### PROVIDED ENTRIES
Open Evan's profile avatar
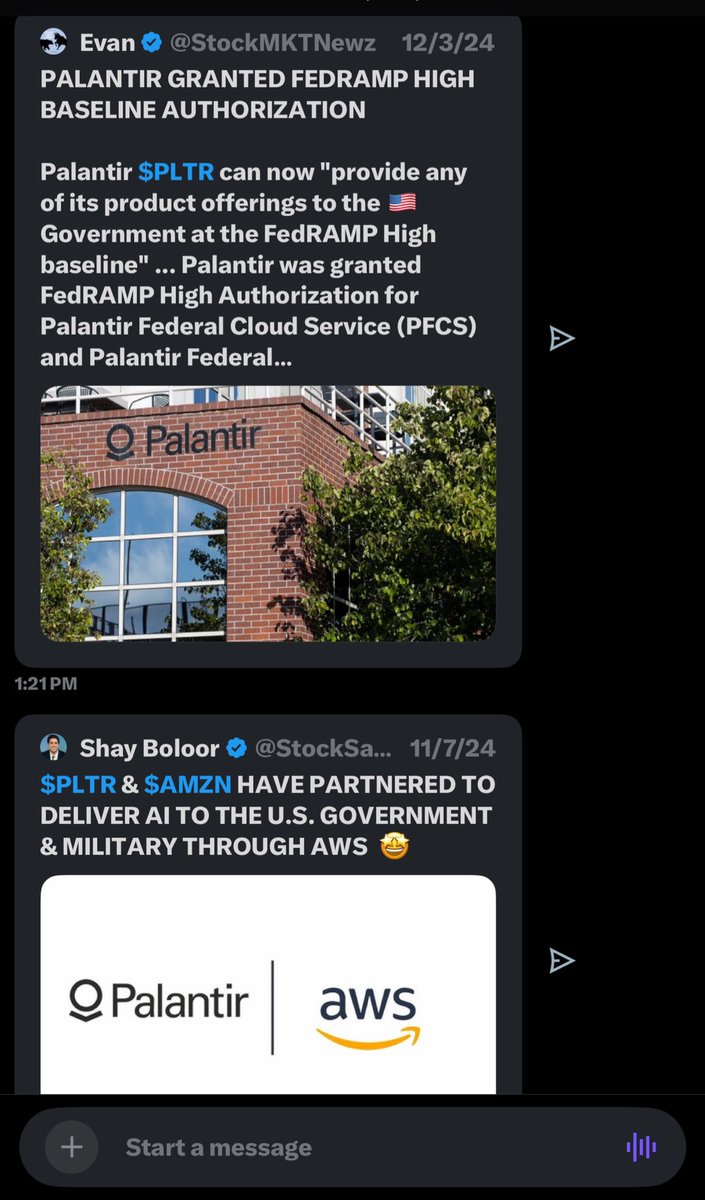The width and height of the screenshot is (705, 1200). point(54,43)
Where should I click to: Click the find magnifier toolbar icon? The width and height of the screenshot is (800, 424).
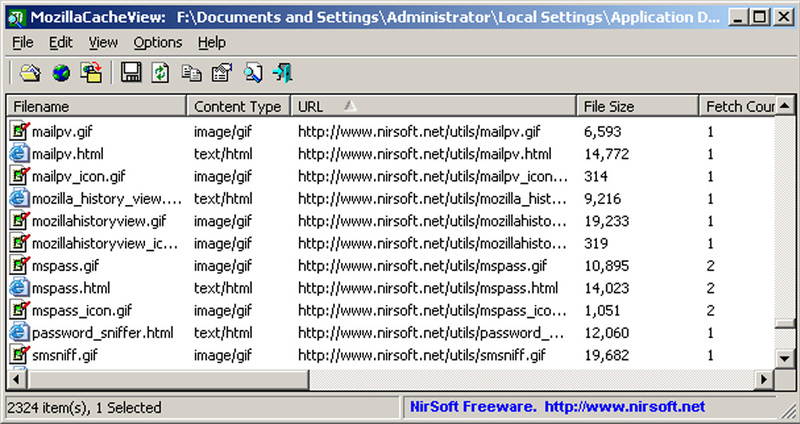(253, 72)
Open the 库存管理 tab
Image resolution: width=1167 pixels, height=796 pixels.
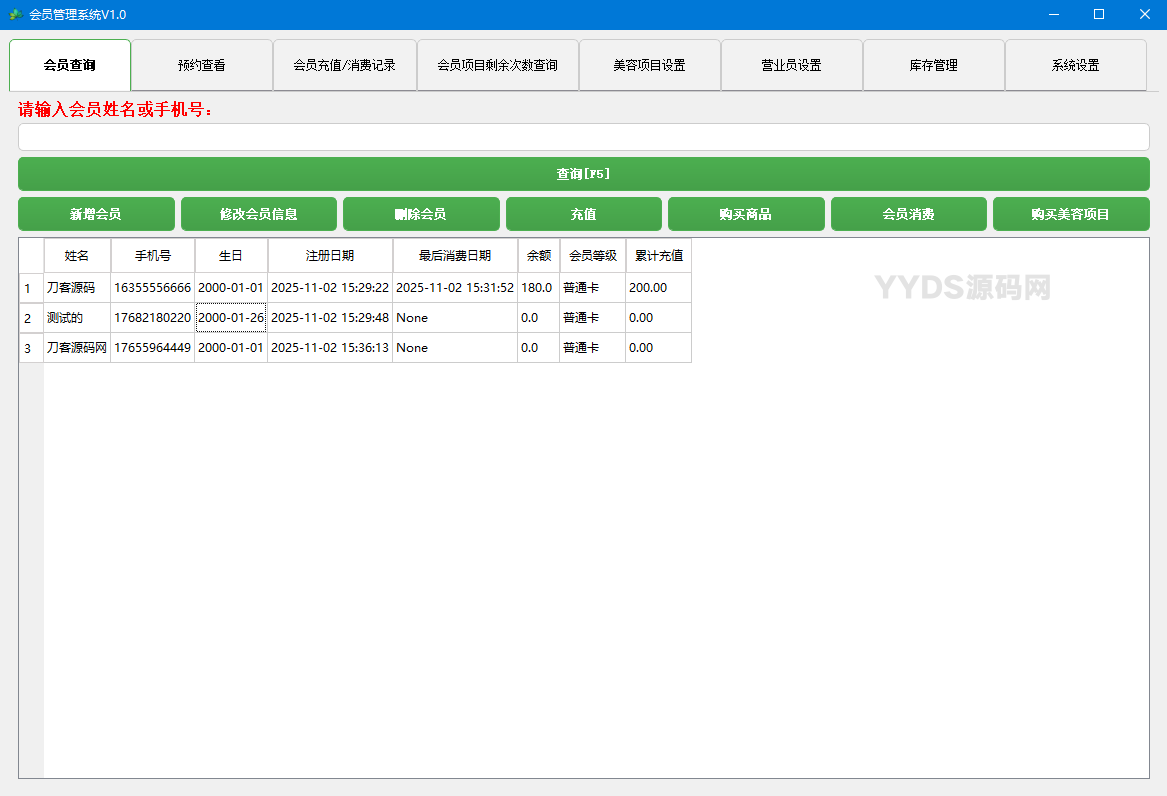click(x=933, y=64)
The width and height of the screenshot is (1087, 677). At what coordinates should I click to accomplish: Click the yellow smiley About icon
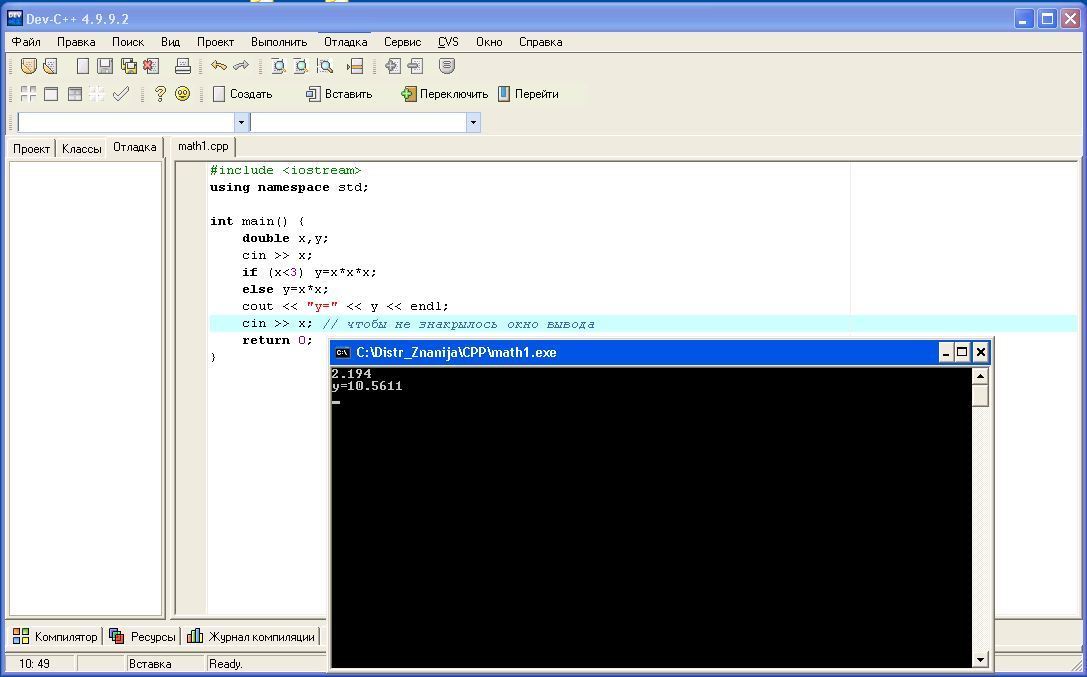pos(183,94)
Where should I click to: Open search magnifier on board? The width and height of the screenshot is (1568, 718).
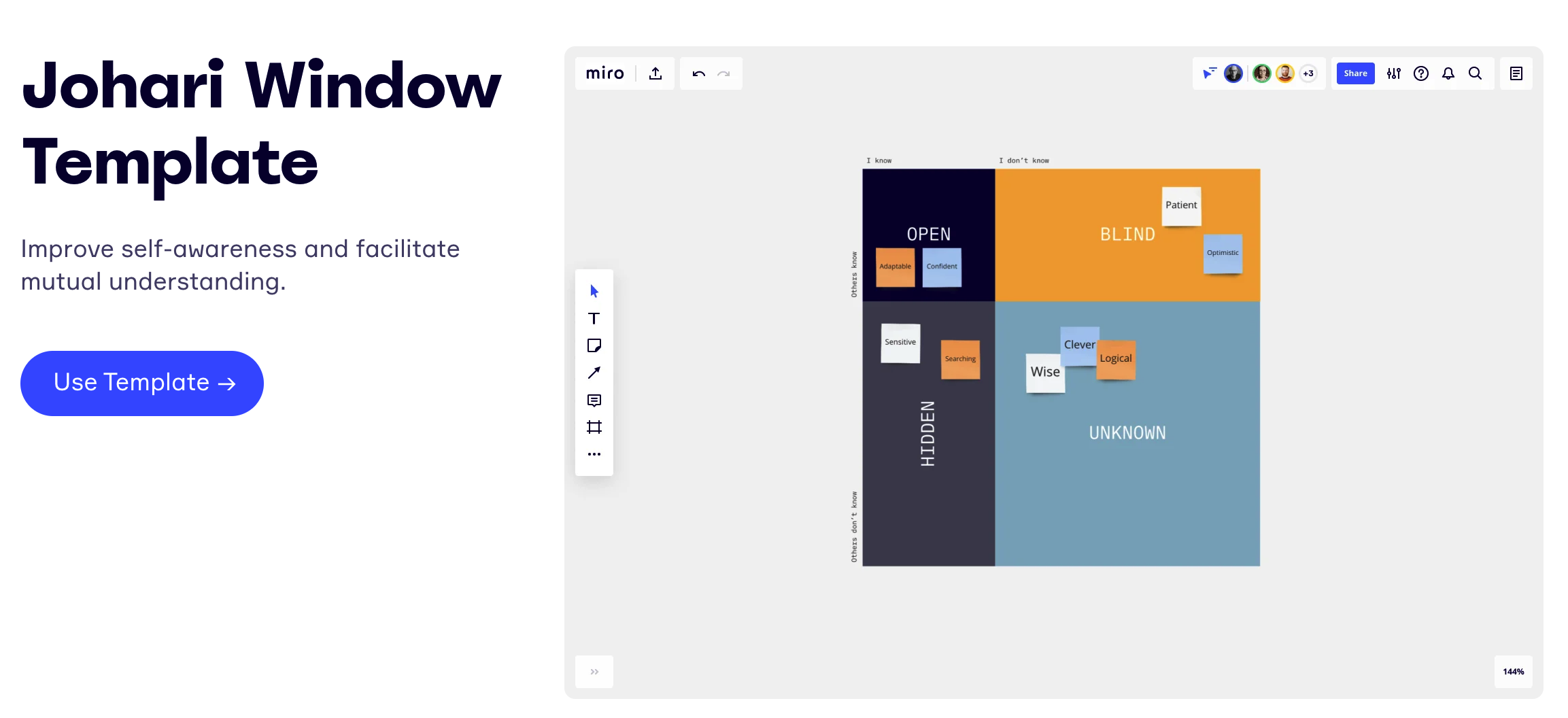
######
▶ [WHAT THIS TASK INVOLVES] Here the job is to repeat the entries verbatim while leaving all pictures out.

▶ [TASK OUTPUT]
Open Evan's profile avatar
The width and height of the screenshot is (705, 1200). point(54,43)
Where should I click to: Click the find magnifier toolbar icon? The width and height of the screenshot is (800, 424).
(253, 72)
Open the 库存管理 tab
Image resolution: width=1167 pixels, height=796 pixels.
click(x=933, y=64)
The width and height of the screenshot is (1087, 677). At what coordinates should I click to accomplish: Click the yellow smiley About icon
pos(183,94)
Where should I click to: Open search magnifier on board? The width and height of the screenshot is (1568, 718).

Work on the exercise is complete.